First Ceph Cluster

May 29, 2014

ceph

Storage clustering systems have been an interest of mine for many years. The idea that you can put a bunch of similarly shaped systems together and make them behave as a unit is fascinating. One could think of systems biological terms; the kernel being analogous to the nucleus in a cell, bringing individual cells together to serve a higher purpose of the organ or nerve ending.

I’ve never really needed a high performance cluster, and when I studied the technologies in the area of HPC, I didn’t have data that needed processing. Though I did thirst for storage, and with it and, data redundancy.

An affinity for Kerberos drove some of the direction about the technologies I could choose to invest time in. There were others, but OpenAFS one out for its Kerberos reliance, strong ACL support and the fact that there were a few universities that use the project. It always seems like a good sign if a project is used by a few major universities. I don’t know why. The project still looks to be alive and kicking, but this post is about Ceph, which I’ve been keeping my eye on for many years.

Now here we are in the modern age, the Ceph project looks to be getting the attention it deserves. Its been a long time coming. Recently purchased by RedHat, Ceph is a very approachable filesystem. The moving parts are relatively few and simple enough to understand in terms of the daemons that need running, the documentation is up to date and there are packages for my distro of choice, which is always a bonus.

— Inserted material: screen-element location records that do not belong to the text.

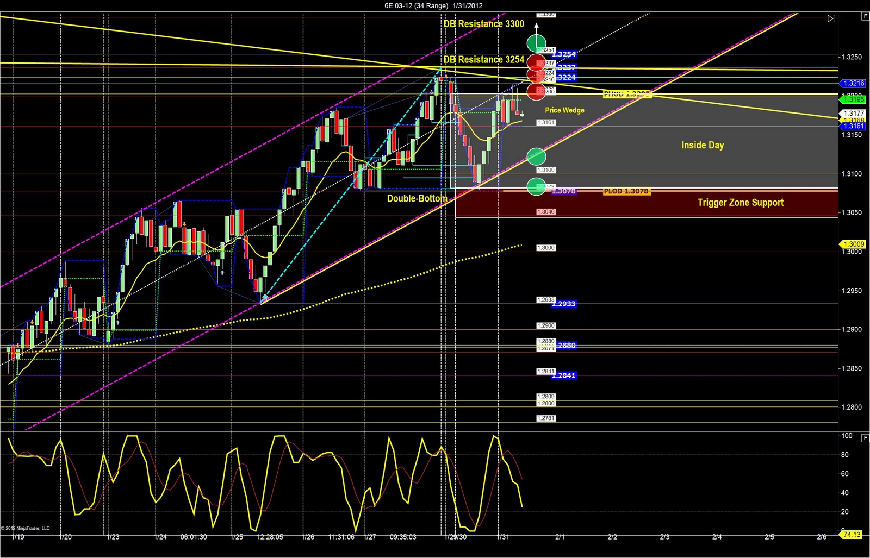Select the green circle at the PLOD 1.3078 line
The image size is (870, 558).
point(537,186)
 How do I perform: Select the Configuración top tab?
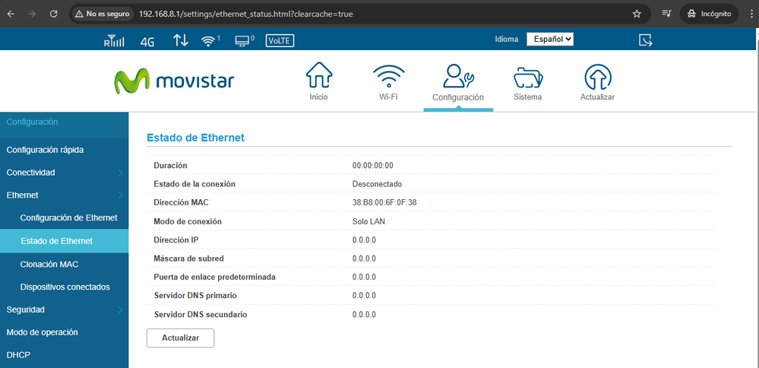click(x=458, y=84)
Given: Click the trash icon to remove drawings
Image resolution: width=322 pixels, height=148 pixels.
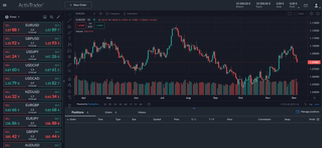Looking at the screenshot, I should click(x=70, y=105).
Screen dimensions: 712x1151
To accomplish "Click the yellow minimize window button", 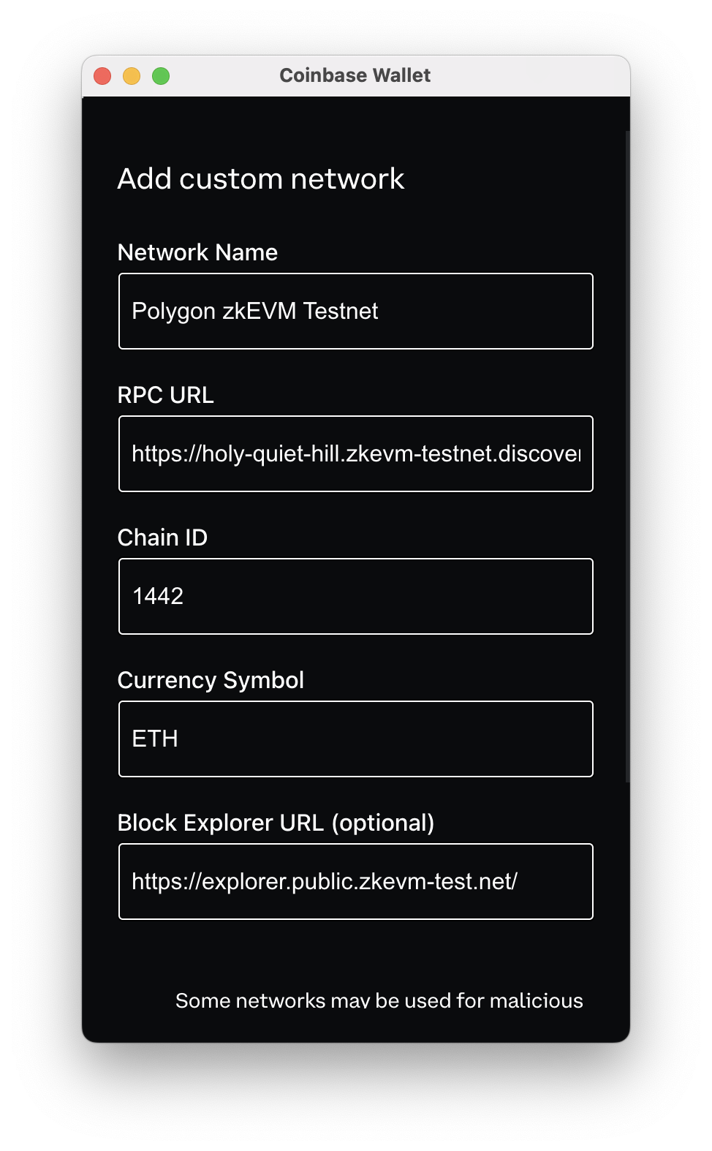I will pos(132,76).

Proprietorship aside, I still wanted to pull some levers and push some buttons.

One of the cool things they did is build a quick-start script called ceph-deploy that helps bring the cluster online using only SSH. I’ve not seen this kind of detail around deploying a new software project in a while. It represents a level of sophistication that I don’t find in lots of other Open Source projects. I’ve found software to be almost too much about the software itself, and not what it means to deploy and maintain this sutff. Its not easy.

So I wrote some Fabric to deploy a small cluster for testing on a small cluster. I just convert the documentation into code, and using fabric is cool.

I figure if I do a thing I should try to make it reproducible. So in an effort to satisfy my own curiosity, perhaps someone else will find this useful as well.